*** Raw data Section Begins ***
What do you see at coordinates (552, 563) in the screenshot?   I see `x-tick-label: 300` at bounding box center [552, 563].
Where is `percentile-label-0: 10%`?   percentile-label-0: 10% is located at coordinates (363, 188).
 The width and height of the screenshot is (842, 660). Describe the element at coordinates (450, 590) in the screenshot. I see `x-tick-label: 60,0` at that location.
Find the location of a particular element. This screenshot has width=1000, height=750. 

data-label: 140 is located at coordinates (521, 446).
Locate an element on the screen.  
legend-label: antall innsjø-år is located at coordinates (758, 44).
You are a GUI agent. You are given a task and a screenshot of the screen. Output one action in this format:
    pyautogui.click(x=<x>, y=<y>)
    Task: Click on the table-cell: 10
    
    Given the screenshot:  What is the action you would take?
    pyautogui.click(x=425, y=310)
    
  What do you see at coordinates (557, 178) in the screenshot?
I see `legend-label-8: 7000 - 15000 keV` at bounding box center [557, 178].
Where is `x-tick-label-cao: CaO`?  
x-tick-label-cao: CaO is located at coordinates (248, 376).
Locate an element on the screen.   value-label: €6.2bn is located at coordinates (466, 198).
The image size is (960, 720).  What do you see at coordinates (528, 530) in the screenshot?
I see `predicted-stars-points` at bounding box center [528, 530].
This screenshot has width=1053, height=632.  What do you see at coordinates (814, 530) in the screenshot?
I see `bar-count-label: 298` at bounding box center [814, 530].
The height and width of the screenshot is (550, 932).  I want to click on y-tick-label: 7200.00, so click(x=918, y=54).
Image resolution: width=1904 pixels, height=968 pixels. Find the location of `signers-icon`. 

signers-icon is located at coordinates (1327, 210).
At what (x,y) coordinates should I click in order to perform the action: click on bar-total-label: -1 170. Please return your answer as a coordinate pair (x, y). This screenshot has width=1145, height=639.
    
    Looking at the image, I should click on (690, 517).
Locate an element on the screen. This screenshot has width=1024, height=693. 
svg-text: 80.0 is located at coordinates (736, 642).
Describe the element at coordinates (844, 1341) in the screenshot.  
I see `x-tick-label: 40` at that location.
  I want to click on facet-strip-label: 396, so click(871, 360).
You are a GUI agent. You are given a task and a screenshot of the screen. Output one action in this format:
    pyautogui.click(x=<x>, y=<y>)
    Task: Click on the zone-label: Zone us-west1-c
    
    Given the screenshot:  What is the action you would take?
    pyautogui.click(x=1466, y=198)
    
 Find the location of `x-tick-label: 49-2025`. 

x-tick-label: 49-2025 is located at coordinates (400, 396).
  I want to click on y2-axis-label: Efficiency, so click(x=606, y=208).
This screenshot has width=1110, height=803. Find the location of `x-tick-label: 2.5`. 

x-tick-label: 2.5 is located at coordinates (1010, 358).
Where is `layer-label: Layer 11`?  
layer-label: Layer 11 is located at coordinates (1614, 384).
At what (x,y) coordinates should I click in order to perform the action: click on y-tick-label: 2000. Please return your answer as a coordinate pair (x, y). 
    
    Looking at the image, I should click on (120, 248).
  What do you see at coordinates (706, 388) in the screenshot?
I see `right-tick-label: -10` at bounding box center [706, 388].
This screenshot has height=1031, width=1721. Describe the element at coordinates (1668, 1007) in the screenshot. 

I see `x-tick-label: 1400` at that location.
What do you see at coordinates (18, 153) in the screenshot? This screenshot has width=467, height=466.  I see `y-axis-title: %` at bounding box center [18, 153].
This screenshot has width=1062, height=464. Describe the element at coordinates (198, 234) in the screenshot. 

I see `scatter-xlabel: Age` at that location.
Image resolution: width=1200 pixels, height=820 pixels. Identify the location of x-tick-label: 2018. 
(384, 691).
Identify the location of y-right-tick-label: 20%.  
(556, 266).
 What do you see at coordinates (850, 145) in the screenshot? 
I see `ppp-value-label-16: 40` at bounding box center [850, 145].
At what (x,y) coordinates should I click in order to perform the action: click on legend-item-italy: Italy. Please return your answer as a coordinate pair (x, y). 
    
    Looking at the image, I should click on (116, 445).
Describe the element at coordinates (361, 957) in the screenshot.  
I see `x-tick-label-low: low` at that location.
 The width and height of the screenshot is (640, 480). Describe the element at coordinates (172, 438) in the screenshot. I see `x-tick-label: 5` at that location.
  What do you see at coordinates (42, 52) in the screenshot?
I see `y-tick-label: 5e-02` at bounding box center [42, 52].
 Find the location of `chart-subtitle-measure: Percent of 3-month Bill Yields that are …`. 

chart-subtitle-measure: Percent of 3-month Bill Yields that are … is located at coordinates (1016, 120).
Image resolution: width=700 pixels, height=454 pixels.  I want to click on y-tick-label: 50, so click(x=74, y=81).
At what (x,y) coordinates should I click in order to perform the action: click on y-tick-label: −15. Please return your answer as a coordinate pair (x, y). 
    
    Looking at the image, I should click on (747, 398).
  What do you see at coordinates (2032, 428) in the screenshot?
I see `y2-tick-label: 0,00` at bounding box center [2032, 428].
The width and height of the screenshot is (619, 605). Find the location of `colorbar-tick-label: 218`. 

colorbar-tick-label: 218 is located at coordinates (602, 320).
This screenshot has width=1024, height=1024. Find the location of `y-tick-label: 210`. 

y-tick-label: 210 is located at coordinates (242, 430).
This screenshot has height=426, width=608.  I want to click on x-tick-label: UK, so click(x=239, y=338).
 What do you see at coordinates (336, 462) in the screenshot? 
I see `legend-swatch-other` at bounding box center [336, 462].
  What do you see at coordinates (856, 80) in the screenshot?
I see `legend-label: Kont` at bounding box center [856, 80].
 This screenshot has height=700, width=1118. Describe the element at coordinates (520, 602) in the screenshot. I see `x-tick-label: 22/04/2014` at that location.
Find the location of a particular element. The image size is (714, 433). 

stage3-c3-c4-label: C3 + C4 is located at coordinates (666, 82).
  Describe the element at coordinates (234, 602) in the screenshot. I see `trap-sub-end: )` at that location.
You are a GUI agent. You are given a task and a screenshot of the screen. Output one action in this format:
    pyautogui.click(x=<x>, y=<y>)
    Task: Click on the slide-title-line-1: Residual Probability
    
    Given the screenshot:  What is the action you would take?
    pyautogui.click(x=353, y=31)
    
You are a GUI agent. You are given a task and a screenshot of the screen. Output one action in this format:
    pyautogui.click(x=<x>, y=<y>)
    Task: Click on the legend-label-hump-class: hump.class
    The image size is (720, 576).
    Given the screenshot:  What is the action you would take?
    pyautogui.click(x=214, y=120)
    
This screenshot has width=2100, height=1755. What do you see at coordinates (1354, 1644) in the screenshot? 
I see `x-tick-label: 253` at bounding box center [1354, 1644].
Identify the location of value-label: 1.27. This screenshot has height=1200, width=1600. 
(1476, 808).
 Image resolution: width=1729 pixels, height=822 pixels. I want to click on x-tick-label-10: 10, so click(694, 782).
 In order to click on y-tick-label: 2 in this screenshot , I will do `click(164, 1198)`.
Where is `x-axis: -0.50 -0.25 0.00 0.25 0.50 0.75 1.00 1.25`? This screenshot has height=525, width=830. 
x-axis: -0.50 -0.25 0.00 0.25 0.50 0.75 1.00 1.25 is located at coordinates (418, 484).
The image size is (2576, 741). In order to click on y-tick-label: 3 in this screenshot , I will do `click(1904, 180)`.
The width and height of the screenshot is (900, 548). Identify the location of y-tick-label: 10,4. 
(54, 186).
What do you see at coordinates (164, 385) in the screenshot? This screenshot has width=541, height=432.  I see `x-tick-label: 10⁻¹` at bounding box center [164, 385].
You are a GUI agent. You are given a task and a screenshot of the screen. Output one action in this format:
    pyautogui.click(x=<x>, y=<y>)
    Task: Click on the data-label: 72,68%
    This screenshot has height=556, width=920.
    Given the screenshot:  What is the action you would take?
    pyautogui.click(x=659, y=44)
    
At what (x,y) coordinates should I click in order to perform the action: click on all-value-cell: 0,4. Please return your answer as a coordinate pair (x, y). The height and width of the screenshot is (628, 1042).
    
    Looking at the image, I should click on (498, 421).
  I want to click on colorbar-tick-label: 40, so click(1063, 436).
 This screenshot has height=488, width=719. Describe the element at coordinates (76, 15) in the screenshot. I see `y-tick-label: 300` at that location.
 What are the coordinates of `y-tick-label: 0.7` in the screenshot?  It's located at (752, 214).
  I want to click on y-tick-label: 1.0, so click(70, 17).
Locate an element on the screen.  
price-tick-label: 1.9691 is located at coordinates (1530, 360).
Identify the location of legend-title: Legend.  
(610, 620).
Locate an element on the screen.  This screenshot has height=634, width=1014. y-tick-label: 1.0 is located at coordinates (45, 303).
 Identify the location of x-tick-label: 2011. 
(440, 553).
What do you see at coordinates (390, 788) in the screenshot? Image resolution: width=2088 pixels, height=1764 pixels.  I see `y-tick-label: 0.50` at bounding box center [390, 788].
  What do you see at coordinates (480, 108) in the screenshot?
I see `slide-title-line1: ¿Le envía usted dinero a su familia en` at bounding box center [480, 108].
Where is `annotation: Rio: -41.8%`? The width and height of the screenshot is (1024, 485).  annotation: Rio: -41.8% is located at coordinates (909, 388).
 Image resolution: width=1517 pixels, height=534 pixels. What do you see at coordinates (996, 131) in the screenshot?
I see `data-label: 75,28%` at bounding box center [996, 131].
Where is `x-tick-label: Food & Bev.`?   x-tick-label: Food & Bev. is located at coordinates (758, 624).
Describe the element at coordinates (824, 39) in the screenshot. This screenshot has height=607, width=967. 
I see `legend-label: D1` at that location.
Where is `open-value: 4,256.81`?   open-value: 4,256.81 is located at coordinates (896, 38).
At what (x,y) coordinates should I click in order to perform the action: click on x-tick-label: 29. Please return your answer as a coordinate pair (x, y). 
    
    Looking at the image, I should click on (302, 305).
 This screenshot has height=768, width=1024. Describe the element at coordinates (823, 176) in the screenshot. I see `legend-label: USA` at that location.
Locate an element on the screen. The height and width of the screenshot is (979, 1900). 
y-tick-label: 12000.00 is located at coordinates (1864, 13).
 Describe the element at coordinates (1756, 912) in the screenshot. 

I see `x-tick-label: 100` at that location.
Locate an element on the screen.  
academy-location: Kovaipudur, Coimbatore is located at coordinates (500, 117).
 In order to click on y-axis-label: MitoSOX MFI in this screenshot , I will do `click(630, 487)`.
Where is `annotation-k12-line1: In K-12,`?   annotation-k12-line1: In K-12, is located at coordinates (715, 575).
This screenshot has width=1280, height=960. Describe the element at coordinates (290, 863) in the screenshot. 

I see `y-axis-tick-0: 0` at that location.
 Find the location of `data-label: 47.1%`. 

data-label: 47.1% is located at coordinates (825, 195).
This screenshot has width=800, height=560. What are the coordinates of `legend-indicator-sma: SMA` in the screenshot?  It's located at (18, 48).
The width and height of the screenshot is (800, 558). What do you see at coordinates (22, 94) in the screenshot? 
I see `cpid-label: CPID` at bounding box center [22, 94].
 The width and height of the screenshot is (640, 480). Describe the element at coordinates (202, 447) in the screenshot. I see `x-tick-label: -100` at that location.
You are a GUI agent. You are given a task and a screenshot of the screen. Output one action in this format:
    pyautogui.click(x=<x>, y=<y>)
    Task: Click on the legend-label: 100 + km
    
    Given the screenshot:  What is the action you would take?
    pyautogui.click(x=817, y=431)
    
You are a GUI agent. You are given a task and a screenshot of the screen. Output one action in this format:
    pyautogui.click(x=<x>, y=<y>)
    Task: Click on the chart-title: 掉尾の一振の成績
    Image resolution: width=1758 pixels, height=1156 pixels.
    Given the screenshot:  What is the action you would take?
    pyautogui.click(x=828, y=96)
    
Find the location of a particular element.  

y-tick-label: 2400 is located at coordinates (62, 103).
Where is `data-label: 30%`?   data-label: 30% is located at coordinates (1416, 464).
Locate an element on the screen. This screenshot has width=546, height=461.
*** Raw data Section Ends ***
Copy out every line of the listing above that contains the word "month".

__Response to the exercise__:
 Find the location of `chart-subtitle-measure: Percent of 3-month Bill Yields that are …`. 
chart-subtitle-measure: Percent of 3-month Bill Yields that are … is located at coordinates (1016, 120).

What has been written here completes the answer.